══ PAGE TEXT ══
This is the first dev blog I've ever written, and honestly it's long overdue. I figured the best way to kick things off is to just tell you who we are, how we got here, and where we're going.
The team
As of 2026, the Snowfall Games is currently five people. Two of us are full-time, and the other three moonlight after their day jobs. We also work with a few partner studios, composers, and other talented people we love collaborating with. There are of course, spouses, partners, friends, family, and many others who are helping and have helped us all along the way. It truly takes a village to build a game studio.

How it started
Austin and I go way back. We were friends as kids and would often find ourselves in the realm of creation. For example, every Halloween we used to trick out our parents garage into a neighborhood spook alley, and every year the scope would increase. We'd drive around the valley picking up refridgerator boxes, slicing them up to craft a maze of walls through the garage. Branches trimmed from the trees that were set out for collection became props to create forests.
═══
══ SUPPLIED RECORDS ══
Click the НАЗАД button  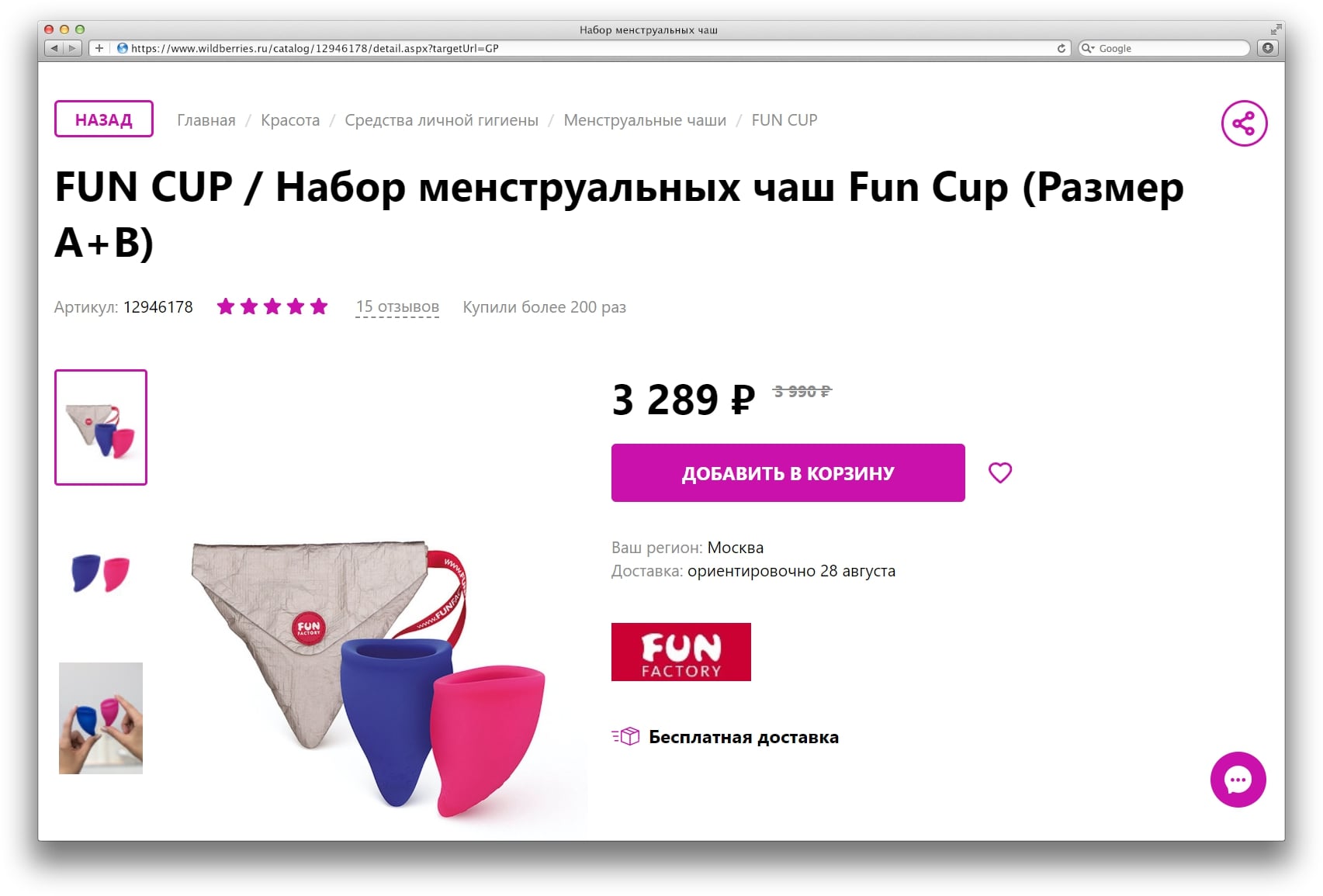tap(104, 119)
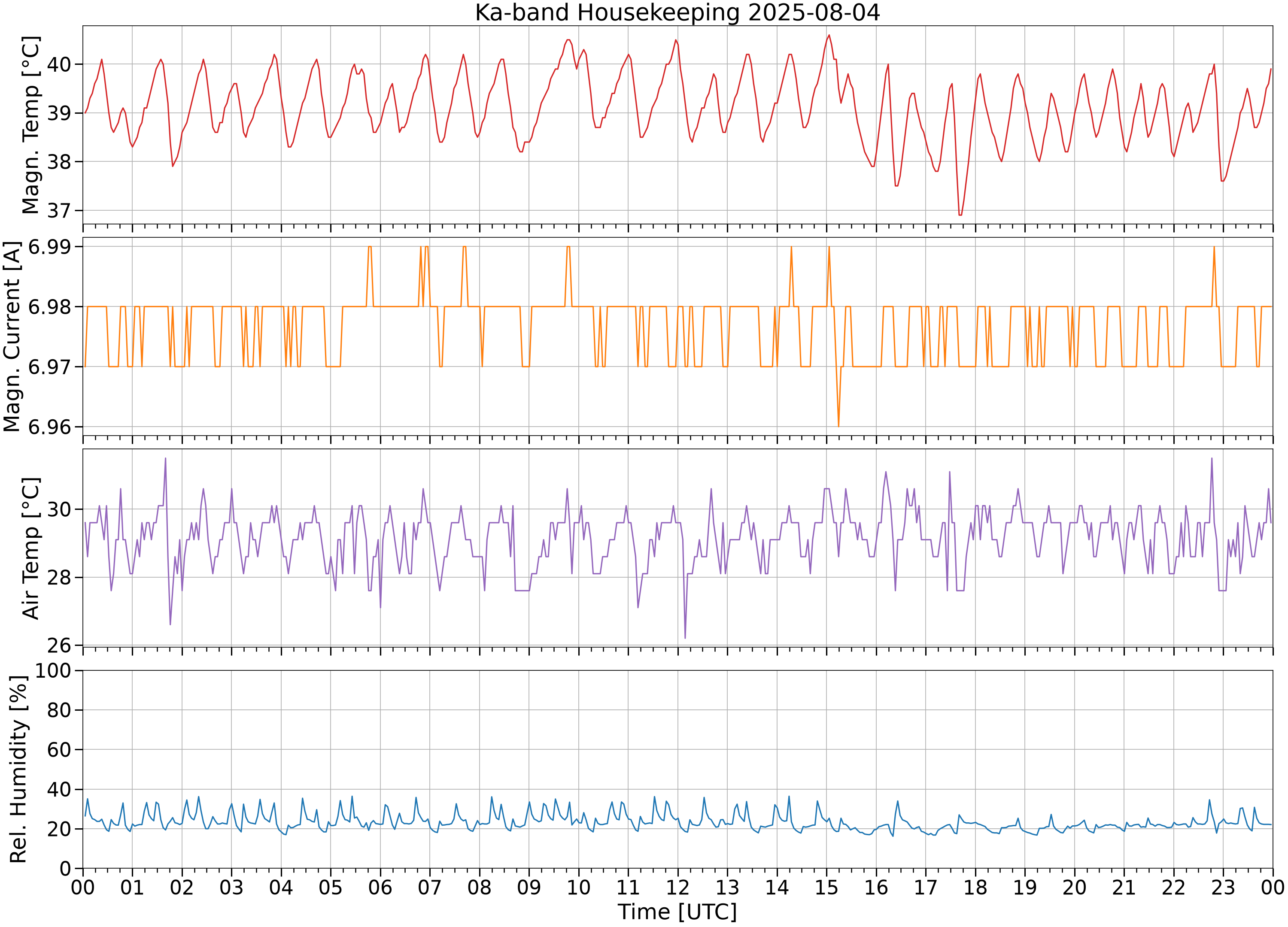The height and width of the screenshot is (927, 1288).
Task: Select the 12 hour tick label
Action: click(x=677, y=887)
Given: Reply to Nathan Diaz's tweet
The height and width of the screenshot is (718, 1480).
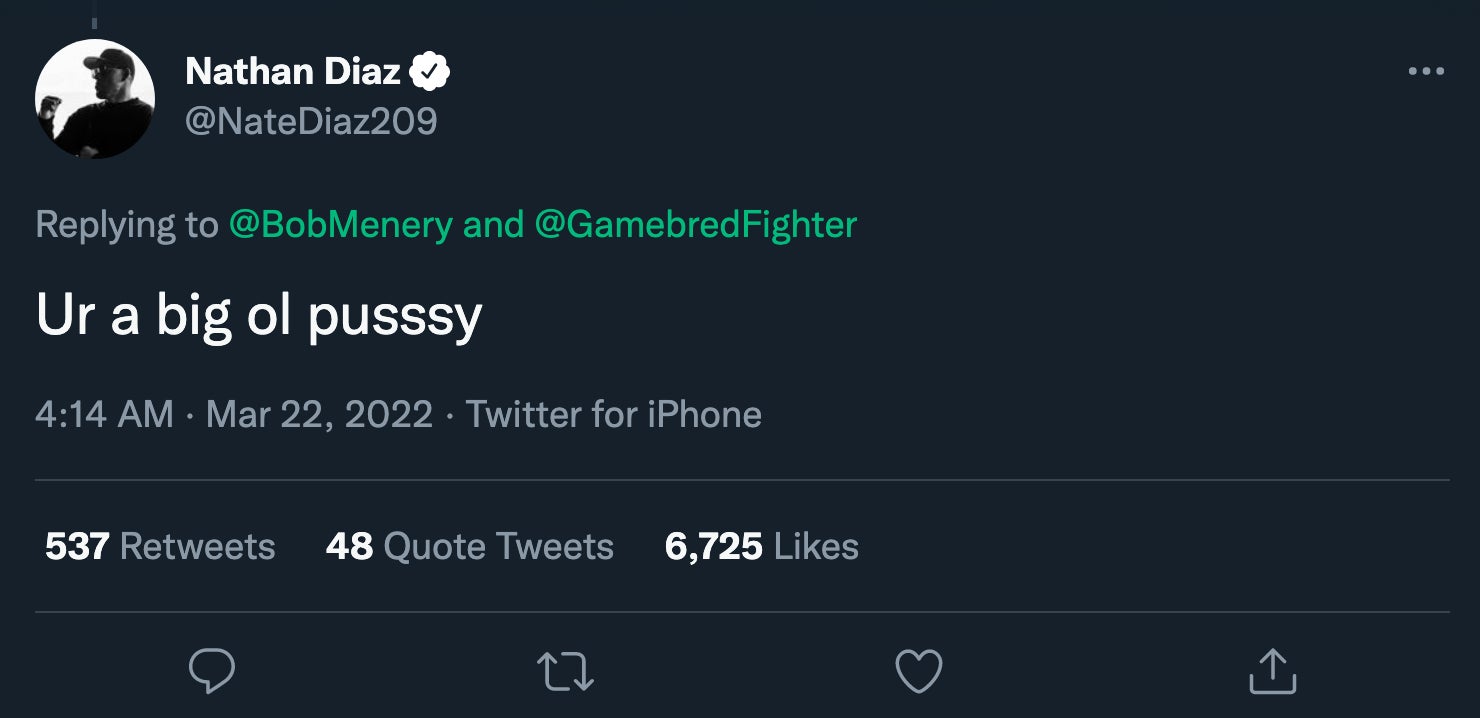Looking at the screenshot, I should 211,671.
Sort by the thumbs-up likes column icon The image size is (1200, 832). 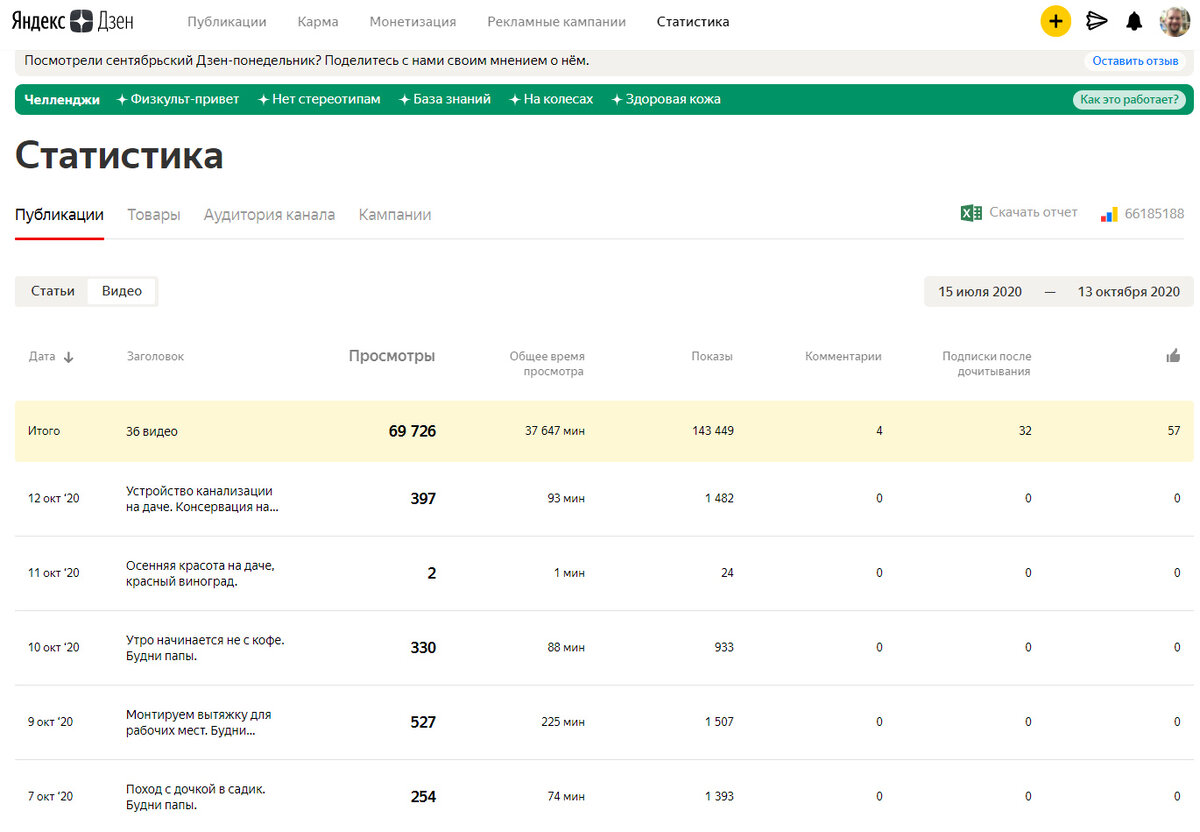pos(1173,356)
═══
◆ **WORK REQUEST**
Can you reproduce the entire blog post about the Snowfall Games team word for word? Rely only on the blog post and not on the records.

◆ **TASK RESPONSE**
This is the first dev blog I've ever written, and honestly it's long overdue. I figured the best way to kick things off is to just tell you who we are, how we got here, and where we're going.
The team
As of 2026, the Snowfall Games is currently five people. Two of us are full-time, and the other three moonlight after their day jobs. We also work with a few partner studios, composers, and other talented people we love collaborating with. There are of course, spouses, partners, friends, family, and many others who are helping and have helped us all along the way. It truly takes a village to build a game studio.

How it started
Austin and I go way back. We were friends as kids and would often find ourselves in the realm of creation. For example, every Halloween we used to trick out our parents garage into a neighborhood spook alley, and every year the scope would increase. We'd drive around the valley picking up refridgerator boxes, slicing them up to craft a maze of walls through the garage. Branches trimmed from the trees that were set out for collection became props to create forests.